● **TASK DESCRIPTION**: The response should consist only of the lines from the one with "Click the -100,0 axis label" to the end of the data below, copied exactly and without pictures.

● **DATA EXCERPTS**:
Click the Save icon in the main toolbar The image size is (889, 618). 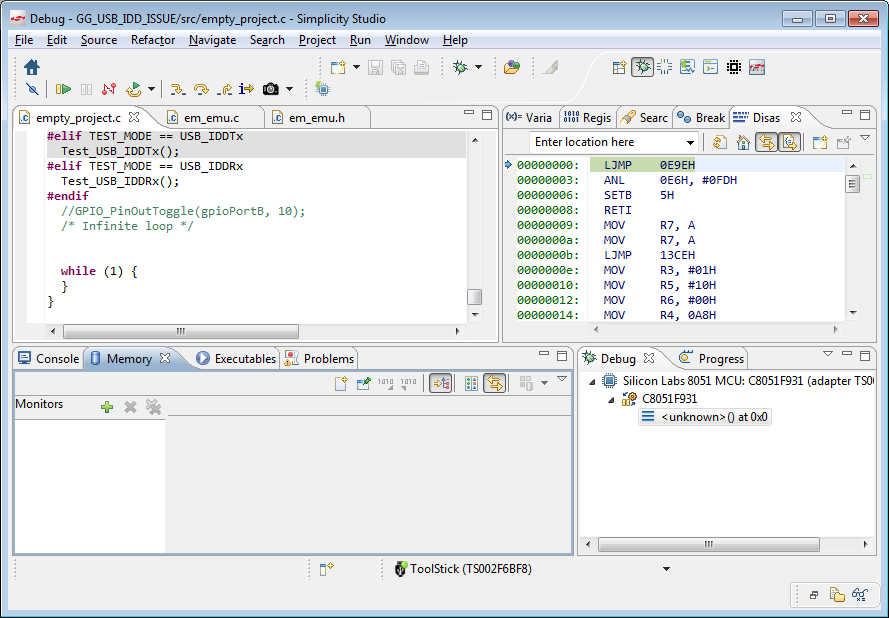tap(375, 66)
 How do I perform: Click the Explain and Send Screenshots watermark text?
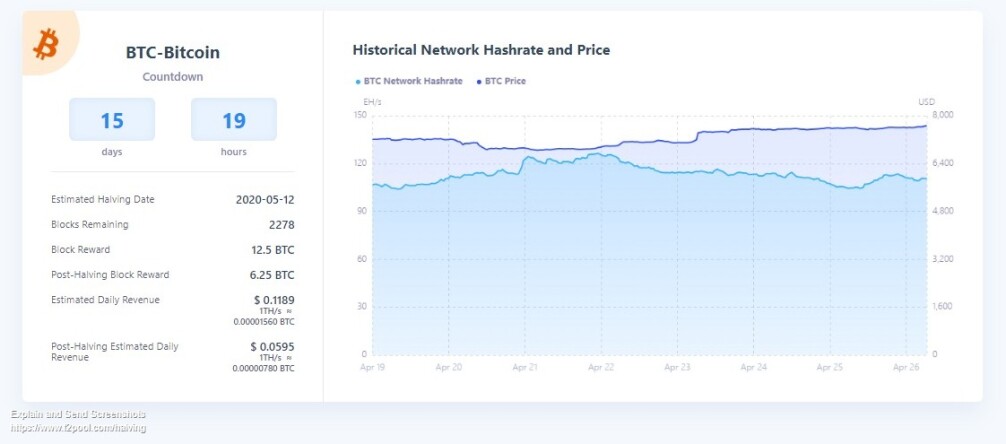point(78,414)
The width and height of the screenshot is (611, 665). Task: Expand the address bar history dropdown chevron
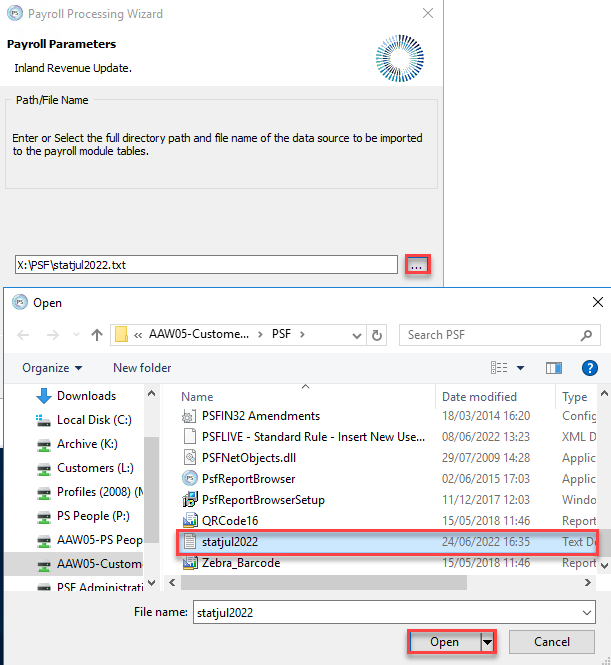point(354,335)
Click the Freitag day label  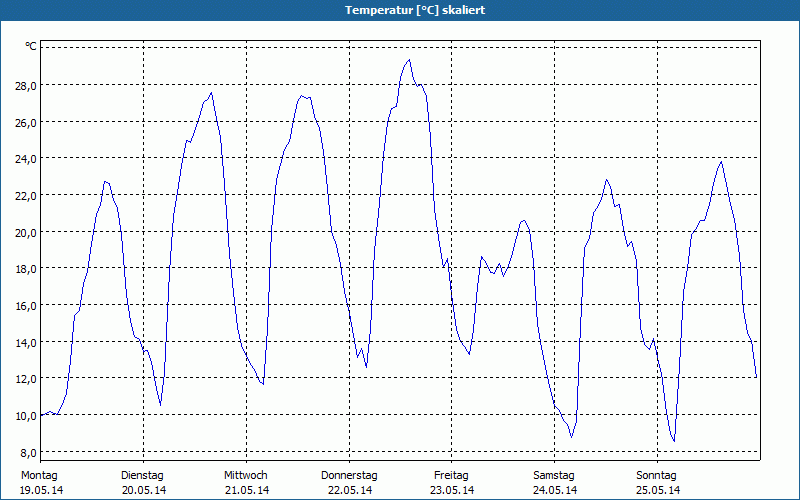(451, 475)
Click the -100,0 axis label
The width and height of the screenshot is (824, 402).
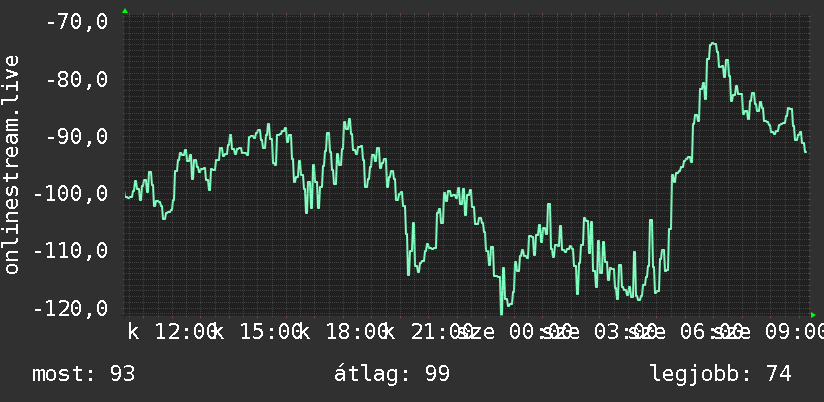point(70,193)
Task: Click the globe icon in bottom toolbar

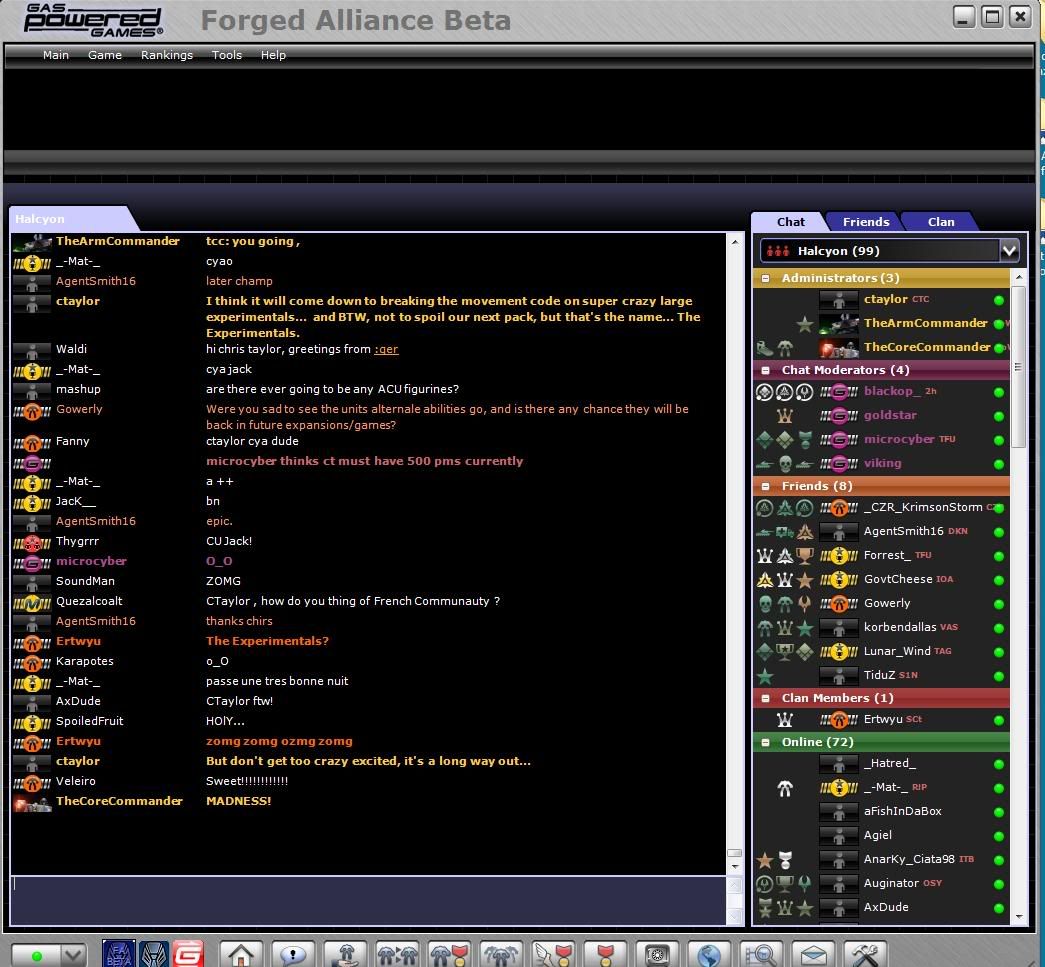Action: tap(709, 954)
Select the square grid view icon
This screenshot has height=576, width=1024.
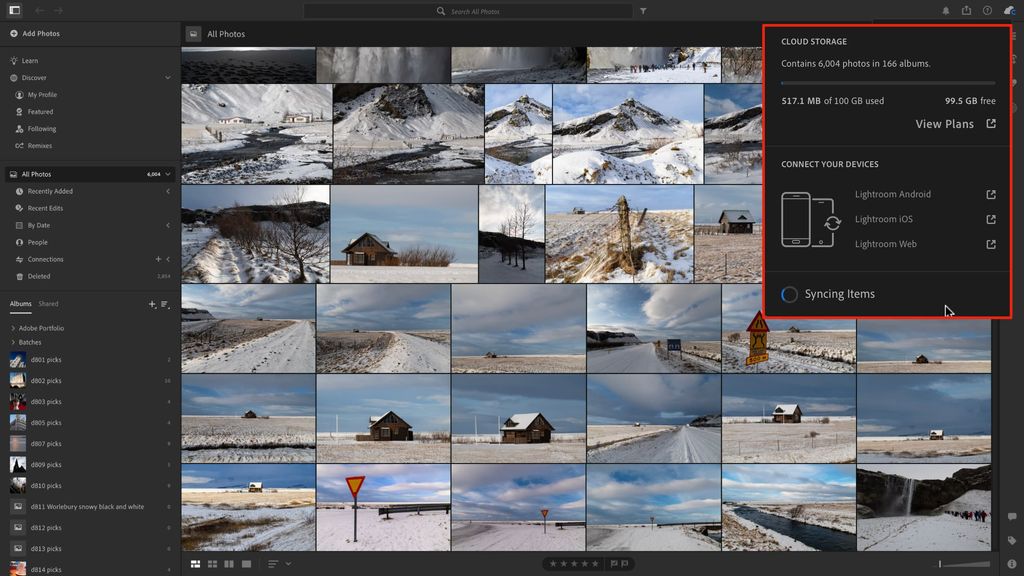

● **WRITTEN ANSWER**:
Click the -100,0 axis label
The width and height of the screenshot is (824, 402).
point(70,193)
Task: Click the globe icon in bottom toolbar

Action: tap(709, 954)
Select the square grid view icon
This screenshot has height=576, width=1024.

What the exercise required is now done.